Item-finding material

>>>

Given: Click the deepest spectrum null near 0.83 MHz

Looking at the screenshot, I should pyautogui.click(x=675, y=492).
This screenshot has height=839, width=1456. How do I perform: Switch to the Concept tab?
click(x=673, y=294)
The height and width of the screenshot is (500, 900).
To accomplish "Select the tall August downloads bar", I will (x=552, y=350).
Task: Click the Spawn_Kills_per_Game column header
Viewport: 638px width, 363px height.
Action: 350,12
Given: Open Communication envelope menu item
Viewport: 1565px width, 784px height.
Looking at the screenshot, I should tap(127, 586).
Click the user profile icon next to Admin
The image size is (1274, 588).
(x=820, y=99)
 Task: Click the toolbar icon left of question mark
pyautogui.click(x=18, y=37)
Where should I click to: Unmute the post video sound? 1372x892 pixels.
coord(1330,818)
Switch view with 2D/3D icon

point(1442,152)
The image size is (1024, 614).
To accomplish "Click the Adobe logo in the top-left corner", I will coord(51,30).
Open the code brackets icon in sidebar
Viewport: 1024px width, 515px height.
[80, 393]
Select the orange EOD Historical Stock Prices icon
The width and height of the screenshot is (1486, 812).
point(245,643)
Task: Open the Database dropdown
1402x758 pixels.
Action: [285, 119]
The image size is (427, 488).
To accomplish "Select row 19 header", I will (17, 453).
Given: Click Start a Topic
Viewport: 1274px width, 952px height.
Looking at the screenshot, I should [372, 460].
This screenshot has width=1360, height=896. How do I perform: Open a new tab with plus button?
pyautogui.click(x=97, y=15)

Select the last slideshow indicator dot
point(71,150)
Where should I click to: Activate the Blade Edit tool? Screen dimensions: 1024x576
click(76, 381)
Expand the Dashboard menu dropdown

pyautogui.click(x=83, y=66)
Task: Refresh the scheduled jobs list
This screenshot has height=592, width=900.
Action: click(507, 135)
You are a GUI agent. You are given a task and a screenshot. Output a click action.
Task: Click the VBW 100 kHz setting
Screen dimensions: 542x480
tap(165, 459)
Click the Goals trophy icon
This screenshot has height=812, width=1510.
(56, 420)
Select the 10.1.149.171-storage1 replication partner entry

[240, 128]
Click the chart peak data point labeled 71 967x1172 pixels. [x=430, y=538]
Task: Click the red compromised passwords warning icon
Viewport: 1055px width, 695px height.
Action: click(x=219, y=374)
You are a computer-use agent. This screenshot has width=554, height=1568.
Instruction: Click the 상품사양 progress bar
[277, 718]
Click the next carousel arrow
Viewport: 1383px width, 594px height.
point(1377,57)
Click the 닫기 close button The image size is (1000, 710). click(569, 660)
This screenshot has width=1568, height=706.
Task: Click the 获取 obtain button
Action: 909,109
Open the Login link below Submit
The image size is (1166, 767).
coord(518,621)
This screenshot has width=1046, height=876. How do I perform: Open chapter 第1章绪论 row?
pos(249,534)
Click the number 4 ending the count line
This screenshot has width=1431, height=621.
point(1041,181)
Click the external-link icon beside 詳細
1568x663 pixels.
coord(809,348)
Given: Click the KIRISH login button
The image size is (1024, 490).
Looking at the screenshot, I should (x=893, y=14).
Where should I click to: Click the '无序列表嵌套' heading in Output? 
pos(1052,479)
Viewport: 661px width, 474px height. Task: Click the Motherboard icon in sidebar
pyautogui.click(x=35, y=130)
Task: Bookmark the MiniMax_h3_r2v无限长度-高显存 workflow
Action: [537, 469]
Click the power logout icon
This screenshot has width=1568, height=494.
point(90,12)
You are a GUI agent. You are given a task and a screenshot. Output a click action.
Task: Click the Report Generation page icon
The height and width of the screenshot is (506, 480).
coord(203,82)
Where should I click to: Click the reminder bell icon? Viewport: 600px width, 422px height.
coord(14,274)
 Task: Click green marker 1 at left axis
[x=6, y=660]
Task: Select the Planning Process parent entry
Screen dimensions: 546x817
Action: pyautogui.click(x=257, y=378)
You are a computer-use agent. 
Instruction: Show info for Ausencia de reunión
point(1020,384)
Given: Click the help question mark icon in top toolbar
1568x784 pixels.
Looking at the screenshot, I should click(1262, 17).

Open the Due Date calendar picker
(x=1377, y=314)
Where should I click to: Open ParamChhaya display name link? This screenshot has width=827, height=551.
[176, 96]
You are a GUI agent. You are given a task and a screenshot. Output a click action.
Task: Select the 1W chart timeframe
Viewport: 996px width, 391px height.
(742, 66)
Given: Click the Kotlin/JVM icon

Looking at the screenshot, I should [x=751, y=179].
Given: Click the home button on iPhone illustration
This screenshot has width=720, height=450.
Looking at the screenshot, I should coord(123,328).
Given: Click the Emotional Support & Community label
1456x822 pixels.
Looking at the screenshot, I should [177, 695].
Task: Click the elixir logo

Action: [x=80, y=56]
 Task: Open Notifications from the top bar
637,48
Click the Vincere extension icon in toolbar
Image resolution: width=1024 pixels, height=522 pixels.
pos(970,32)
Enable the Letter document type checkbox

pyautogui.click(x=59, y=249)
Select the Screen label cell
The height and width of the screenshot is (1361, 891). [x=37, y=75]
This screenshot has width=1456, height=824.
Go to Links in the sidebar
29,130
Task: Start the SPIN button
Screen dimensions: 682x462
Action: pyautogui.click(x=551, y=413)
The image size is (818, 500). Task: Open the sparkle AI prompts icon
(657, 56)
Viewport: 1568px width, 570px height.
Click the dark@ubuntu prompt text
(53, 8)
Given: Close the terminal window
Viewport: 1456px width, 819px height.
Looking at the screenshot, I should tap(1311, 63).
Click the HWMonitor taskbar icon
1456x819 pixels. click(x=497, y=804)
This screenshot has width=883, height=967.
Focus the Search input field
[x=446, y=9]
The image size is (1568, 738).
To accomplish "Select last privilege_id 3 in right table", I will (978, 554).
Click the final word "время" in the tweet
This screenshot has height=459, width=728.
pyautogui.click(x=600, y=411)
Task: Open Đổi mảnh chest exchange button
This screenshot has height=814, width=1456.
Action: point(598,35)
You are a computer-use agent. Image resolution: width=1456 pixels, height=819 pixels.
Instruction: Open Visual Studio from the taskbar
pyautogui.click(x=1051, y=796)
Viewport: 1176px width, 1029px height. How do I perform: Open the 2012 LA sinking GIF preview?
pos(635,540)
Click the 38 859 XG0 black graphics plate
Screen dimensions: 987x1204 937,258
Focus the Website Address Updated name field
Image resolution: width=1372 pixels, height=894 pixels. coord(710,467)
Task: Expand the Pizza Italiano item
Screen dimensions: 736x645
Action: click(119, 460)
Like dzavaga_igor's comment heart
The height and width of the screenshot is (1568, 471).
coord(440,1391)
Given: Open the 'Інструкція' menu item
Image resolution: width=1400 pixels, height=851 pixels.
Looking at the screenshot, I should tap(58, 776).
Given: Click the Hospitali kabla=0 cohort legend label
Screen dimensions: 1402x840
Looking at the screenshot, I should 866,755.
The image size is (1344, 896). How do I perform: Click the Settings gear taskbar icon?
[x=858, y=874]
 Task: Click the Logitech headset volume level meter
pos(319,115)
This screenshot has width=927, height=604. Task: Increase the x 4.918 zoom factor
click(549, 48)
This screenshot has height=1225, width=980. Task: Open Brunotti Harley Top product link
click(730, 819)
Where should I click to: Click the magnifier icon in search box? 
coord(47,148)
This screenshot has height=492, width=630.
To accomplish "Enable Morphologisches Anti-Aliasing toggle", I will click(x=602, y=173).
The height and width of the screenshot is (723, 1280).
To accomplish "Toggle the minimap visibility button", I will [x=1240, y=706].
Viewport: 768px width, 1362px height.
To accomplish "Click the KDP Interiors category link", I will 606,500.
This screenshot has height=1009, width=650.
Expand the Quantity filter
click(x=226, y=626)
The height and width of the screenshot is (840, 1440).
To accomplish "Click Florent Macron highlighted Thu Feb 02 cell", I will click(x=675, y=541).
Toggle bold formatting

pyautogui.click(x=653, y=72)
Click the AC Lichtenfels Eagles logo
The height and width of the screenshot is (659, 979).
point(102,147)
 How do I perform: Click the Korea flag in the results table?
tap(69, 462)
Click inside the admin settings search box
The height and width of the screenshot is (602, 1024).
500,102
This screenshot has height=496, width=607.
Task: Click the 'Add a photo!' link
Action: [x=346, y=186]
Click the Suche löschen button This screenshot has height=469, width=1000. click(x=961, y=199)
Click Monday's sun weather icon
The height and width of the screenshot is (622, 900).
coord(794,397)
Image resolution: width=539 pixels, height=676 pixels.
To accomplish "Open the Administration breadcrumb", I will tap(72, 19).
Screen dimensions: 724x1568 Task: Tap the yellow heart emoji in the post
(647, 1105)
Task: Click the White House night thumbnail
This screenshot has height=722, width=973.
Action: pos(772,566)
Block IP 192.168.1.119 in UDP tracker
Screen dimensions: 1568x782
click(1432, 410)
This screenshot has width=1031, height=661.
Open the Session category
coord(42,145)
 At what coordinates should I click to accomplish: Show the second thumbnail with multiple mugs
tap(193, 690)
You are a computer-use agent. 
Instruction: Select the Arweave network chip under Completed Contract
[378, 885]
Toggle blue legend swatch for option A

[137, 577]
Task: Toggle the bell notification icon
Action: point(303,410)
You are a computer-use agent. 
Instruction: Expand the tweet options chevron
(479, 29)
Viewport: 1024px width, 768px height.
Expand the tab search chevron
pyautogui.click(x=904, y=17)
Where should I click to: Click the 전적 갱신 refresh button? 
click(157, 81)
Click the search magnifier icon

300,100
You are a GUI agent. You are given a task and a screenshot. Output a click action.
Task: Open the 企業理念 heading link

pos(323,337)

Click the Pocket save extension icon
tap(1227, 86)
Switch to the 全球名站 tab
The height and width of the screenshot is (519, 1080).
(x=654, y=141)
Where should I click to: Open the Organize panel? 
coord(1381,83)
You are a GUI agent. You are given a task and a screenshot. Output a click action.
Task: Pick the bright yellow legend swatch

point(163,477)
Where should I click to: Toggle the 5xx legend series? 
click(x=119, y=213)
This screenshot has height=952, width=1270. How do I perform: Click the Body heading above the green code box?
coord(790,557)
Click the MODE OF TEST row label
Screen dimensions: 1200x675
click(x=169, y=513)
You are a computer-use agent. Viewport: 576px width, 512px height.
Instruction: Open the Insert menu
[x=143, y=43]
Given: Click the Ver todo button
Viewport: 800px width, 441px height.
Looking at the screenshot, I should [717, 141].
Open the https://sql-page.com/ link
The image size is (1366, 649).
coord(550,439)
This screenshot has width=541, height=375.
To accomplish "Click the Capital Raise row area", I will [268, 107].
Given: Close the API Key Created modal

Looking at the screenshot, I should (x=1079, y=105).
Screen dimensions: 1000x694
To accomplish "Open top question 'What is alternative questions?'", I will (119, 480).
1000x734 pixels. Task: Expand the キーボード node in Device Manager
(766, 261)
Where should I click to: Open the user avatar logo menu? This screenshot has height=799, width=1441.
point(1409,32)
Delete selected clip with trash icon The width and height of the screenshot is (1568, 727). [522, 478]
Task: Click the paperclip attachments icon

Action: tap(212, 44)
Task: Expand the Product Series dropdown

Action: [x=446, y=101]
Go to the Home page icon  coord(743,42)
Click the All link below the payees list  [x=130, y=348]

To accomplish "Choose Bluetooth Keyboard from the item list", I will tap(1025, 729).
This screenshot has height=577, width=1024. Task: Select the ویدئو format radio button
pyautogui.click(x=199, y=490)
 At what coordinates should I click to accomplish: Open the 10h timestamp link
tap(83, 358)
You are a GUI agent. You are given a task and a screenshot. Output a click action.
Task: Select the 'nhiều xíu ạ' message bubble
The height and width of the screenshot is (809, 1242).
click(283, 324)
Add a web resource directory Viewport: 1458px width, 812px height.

<<<

INSTRUCTIONS TO FOLLOW = How many lines of the material above contain the string "green"? Case matters; reply with the number only.

SOLUTION TO THE EXERCISE = 2